Public Sub TestClass()
  Dim ValueHolder As New OptionalValueHolder

  ValueHolder.Value.Has = True  ' This does nothing
  ValueHolder.Value.Value = 42  ' Neither does this
End Public

then the intuitive way of using it does absolutely nothing because you are modifying a clone that instantly goes out of scope after the assignment. This means that to use UDT’s in classes you have to either modify a copy and then replace the class’ members all at once, or you have to make setters and getters for all of your UDT’s members, meaning you might as well just have individual class members. They do however have a use in classes as we will see in the next post.

Other problems

Finally I will summarise some additional issues that do not get their own section

  1. Probably the most unintuitive array indexing system I have ever seen. Arrays can be 0-indexed, 1-indexed, or any number you want really.
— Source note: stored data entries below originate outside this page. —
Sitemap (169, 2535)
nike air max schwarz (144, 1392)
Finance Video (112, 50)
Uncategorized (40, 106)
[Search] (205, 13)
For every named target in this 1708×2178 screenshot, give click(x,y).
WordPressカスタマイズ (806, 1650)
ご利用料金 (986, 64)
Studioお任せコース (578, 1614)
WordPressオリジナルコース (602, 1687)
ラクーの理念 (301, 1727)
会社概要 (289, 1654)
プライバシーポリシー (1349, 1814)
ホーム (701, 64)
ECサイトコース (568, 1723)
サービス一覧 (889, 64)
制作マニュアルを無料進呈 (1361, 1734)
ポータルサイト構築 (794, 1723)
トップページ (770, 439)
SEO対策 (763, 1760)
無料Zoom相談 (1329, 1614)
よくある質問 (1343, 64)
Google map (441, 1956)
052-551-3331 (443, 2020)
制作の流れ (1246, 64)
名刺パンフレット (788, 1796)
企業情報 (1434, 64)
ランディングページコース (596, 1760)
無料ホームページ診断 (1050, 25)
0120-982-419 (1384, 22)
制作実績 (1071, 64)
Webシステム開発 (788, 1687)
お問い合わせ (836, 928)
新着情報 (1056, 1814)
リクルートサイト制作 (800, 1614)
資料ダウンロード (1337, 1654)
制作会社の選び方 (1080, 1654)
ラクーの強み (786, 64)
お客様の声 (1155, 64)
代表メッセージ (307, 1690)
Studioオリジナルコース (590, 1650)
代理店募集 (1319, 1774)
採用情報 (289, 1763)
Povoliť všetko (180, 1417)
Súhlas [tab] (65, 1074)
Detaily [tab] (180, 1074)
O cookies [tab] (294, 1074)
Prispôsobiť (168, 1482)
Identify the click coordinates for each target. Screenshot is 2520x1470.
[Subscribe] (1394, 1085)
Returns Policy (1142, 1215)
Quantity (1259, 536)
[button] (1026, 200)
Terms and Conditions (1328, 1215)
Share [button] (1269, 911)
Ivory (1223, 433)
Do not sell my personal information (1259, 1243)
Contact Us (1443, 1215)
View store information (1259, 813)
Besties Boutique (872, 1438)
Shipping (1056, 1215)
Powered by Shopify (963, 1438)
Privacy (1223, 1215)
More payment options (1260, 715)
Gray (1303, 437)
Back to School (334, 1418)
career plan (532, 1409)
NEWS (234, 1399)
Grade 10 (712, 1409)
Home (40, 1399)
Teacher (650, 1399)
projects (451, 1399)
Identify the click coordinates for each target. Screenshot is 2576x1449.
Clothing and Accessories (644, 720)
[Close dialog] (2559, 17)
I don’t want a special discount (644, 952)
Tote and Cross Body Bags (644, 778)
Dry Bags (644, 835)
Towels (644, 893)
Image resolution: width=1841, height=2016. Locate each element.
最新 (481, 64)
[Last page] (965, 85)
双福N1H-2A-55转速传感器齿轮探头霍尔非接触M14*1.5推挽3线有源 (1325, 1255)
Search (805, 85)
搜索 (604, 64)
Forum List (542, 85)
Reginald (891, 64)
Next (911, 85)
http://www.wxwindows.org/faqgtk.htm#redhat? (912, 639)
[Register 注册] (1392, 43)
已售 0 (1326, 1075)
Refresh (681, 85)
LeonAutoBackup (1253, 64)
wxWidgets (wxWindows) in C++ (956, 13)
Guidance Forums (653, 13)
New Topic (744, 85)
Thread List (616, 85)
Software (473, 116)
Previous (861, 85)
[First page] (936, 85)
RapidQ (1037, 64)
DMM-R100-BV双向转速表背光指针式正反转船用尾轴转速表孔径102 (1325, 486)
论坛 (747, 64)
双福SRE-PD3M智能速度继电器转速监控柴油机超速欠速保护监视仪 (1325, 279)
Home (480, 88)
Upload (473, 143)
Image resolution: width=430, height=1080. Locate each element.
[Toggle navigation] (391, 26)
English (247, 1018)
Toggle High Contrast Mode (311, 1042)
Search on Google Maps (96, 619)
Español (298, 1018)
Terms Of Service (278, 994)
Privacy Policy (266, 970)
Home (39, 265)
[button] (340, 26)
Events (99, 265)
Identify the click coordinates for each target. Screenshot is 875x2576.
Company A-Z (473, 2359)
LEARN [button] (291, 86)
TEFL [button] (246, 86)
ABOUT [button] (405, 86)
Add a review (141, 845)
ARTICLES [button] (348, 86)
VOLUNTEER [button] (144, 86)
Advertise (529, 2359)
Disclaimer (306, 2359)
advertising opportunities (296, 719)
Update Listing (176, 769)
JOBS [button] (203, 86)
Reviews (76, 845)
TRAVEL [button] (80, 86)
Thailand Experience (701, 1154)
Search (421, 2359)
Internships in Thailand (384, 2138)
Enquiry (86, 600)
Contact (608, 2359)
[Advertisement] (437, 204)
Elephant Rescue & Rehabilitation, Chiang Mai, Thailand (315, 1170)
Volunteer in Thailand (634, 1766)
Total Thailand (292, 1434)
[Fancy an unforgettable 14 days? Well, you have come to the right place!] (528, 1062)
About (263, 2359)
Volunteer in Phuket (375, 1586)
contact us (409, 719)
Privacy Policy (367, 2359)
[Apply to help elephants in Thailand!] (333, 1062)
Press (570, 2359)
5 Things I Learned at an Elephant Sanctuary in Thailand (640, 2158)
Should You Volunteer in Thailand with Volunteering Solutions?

This can also be specified on a module by module basis, but for instance specifying a 0-indexed module does not mean that you get 0-indexed arrays in the way you are familiar with

    ' Great, let's use 0-indexed arrays
    Option Base 0
    
    ' This array has 6 elements because the indices are inclusive
    Dim Arr(5) As Long
    

    On top of this the standard libraries aren’t even consistent with whether they return 0-indexed or 1-indexed results. Worksheet.Range(...).Value is 1-indexed while VBA.Split() is 0-indexed.

  2. Constructors take no arguments, and there is no way of creating a constructor that takes one without using factory methods. Wait for the next post to see how this can be done.

    A side effect of not allowing constructors take arguments is that it makes writing well encapsulated code sort of difficult as you have to write public helper functions that affect the private internals of a class after its construction.

  3. The error handling exists but really hard to work with. The only way of actually controlling it is through goto’s, believe it or not. It is actually so bad that one will frequently find code on SO where the programmer rather turns the error handler off rather than having to actually handle the errors “the correct way”.

Wrap-up

In this post we have seen some of the issues with VBA that lay the foundation for the various coding patterns I will present in the next post. Although this seems like a long list, it has nothing compared to javascript, and that is one of the most used languages in the world these days. If they can find ways to make that language usable, then there is hope for making VBA usable as well.

  1. Although forgetting Set is probably my most common mistake, bundled together with the fact that there isn’t really any way of finding these mistakes other than stepping through your code with a debugger. 

  2. I would argue that using a default member that doesn’t take any arguments is in general a really bad idea as it makes your code harder to read. It signals that you want your class to be something it is not. There is a reason this was removed from .NET.